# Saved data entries
▬▬▬

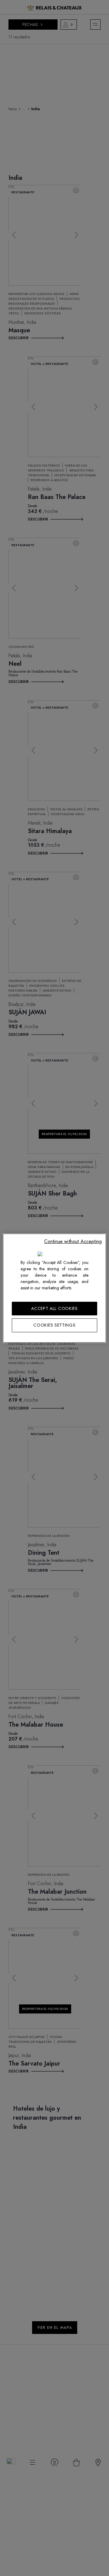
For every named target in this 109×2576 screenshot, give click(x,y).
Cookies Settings (54, 1325)
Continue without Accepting (73, 1241)
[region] (54, 1288)
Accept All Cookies (54, 1308)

▬▬▬

# Requirement
Report the count, and only the count, of lines in the records above that contain "Cookies".

# Result for this task
2